++++ Excerpted passage

To avoid sticking of the dye-donor element to the thermal printing head the rear side of a 5 μm polyethylene terephthalate support was provided first with a solution for forming a slipping layer, said solution comprising 10 g of co(styrene/acrylonitrile) comprising 104 styrene units and 53 acrylonitrile units, which copolymer is sold under the trade mark LURAN 378 P by BASF AG, D-6700 Ludwigshafen, West Germany, 10 g of a 1% solution of polysiloxane polyether copolymer sold under the trade mark TEGOGLIDE 410 by TH. GOLDSCHMIDT AG, D-4300 Essen 1, Goldschmidtstrasse 100, West Germany, and sufficient ethyl methyl ketone solvent to adjust the weight of the solution to a total of 100 g. From this solution a layer having a wet thickness of 15 μm was printed by means of a gravure press. The resulting layer was dried by evaporation of the solvent.

++++++++
++++ Information supplied

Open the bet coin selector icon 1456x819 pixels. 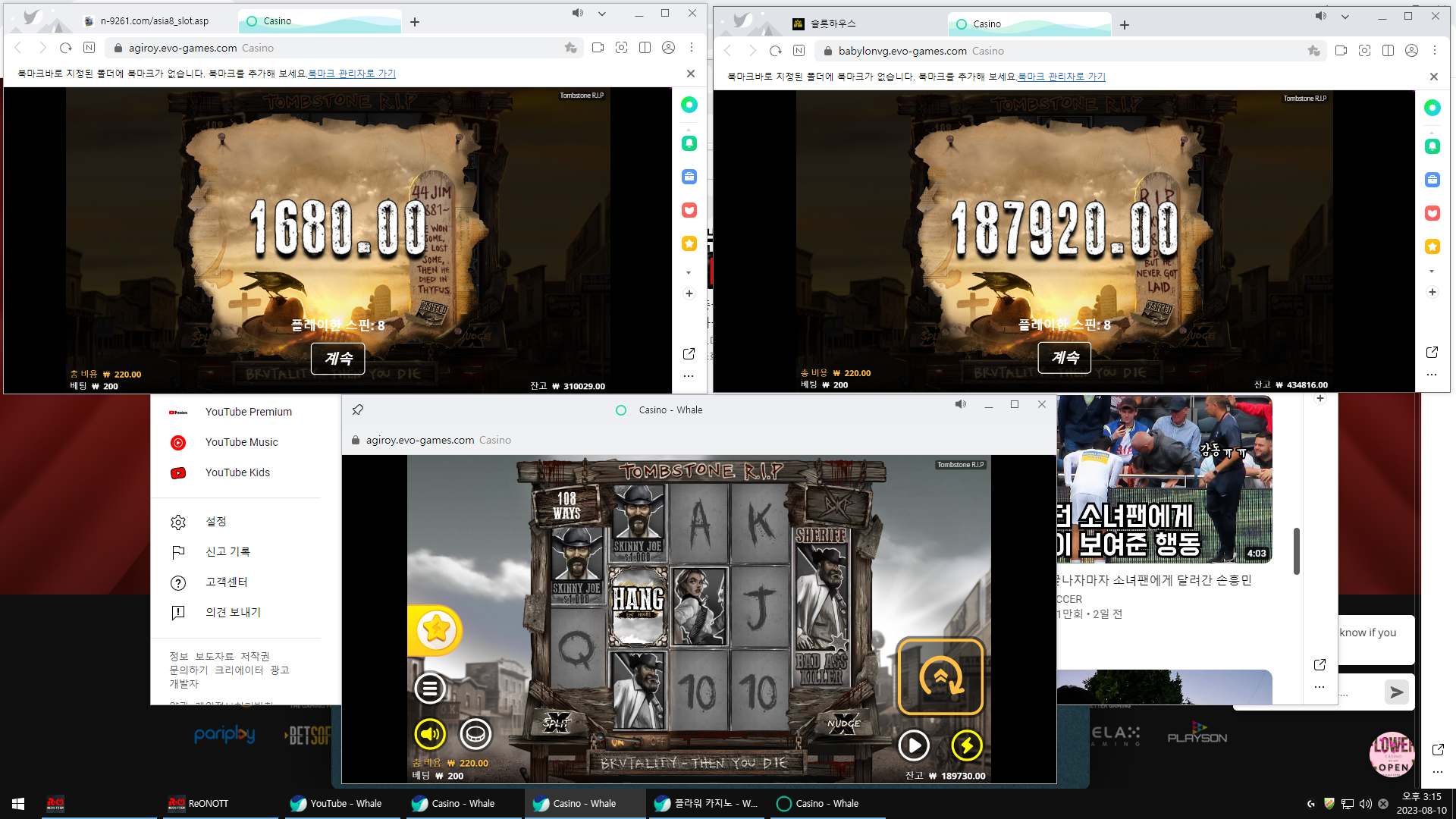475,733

++++++++
++++ Information supplied

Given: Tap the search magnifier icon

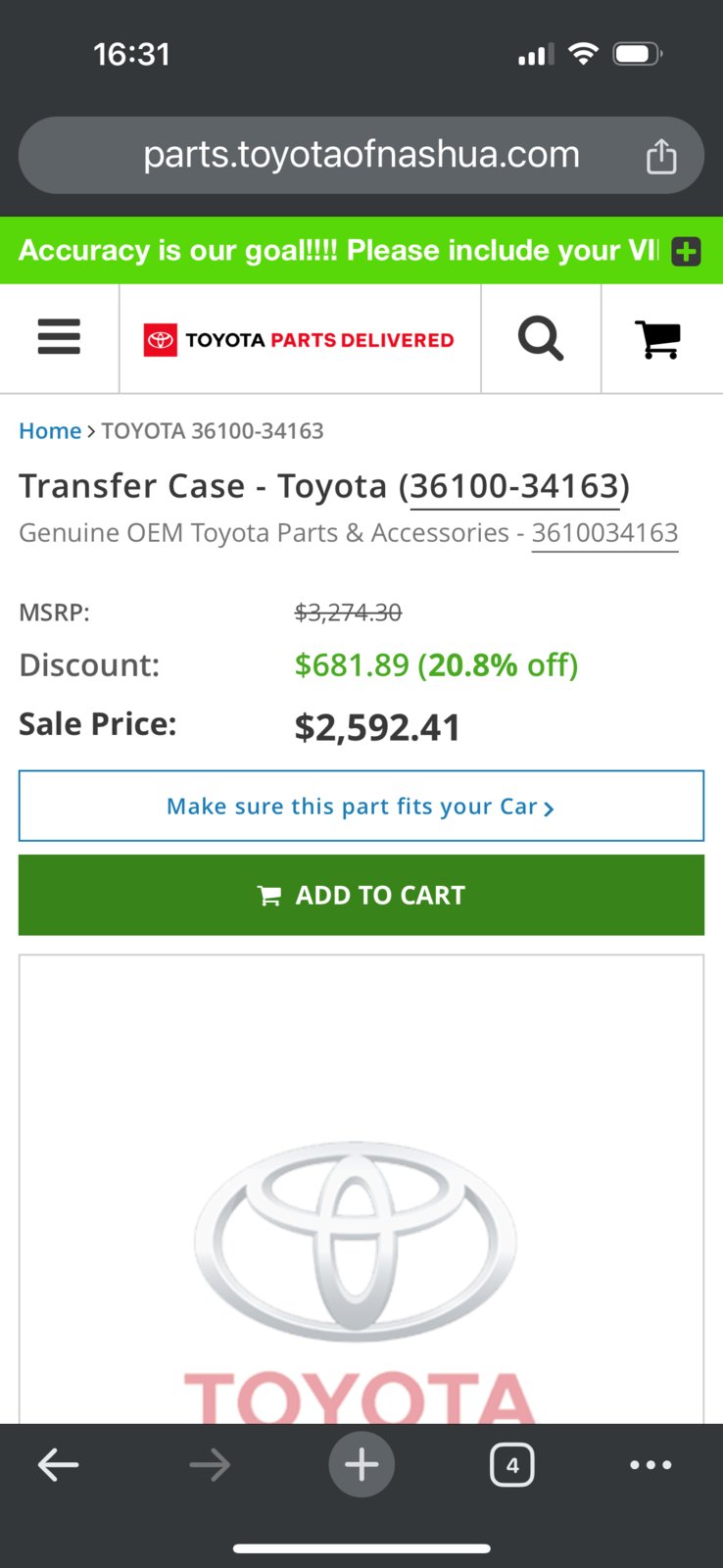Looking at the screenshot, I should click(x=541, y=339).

++++++++
++++ Information supplied

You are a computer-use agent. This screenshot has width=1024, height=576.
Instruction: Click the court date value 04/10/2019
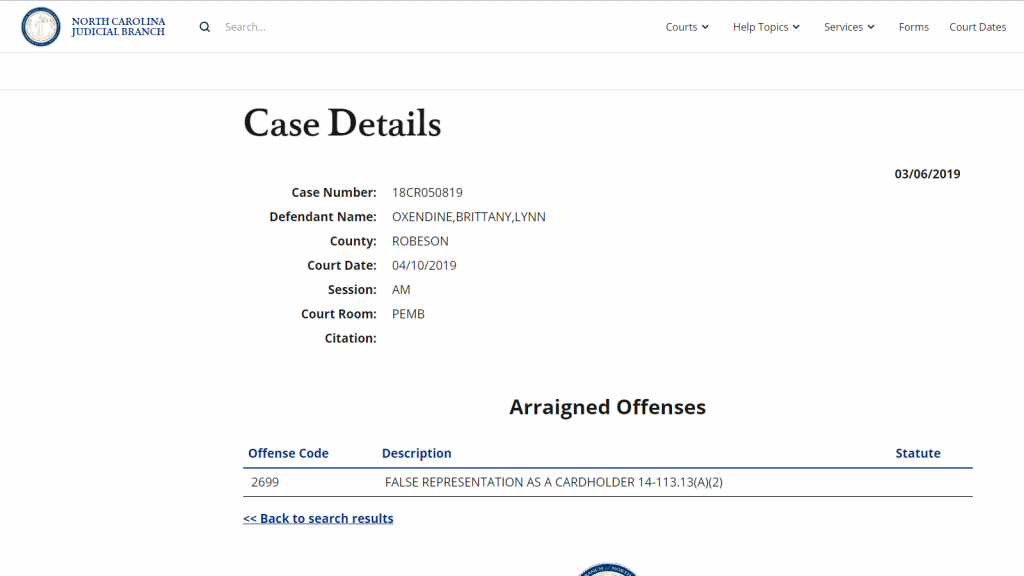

++++++++

Stated problem 1 ▸
List the ingredients of the solution for forming the slipping layer, as given in the excerpt on the dye-donor element.
Stated problem 2 ▸
Extract the passage of the excerpt on the dye-donor element between "To avoid sticking" and "of the solvent.", inclusive.

Full response 1 ▸
- 10 g of co(styrene/acrylonitrile) comprising 104 styrene units and 53 acrylonitrile units, sold under the trade mark LURAN 378 P
- 10 g of a 1% solution of polysiloxane polyether copolymer, sold under the trade mark TEGOGLIDE 410
- Enough ethyl methyl ketone solvent to bring the solution to a total of 100 g

Full response 2 ▸
To avoid sticking of the dye-donor element to the thermal printing head the rear side of a 5 μm polyethylene terephthalate support was provided first with a solution for forming a slipping layer, said solution comprising 10 g of co(styrene/acrylonitrile) comprising 104 styrene units and 53 acrylonitrile units, which copolymer is sold under the trade mark LURAN 378 P by BASF AG, D-6700 Ludwigshafen, West Germany, 10 g of a 1% solution of polysiloxane polyether copolymer sold under the trade mark TEGOGLIDE 410 by TH. GOLDSCHMIDT AG, D-4300 Essen 1, Goldschmidtstrasse 100, West Germany, and sufficient ethyl methyl ketone solvent to adjust the weight of the solution to a total of 100 g. From this solution a layer having a wet thickness of 15 μm was printed by means of a gravure press. The resulting layer was dried by evaporation of the solvent.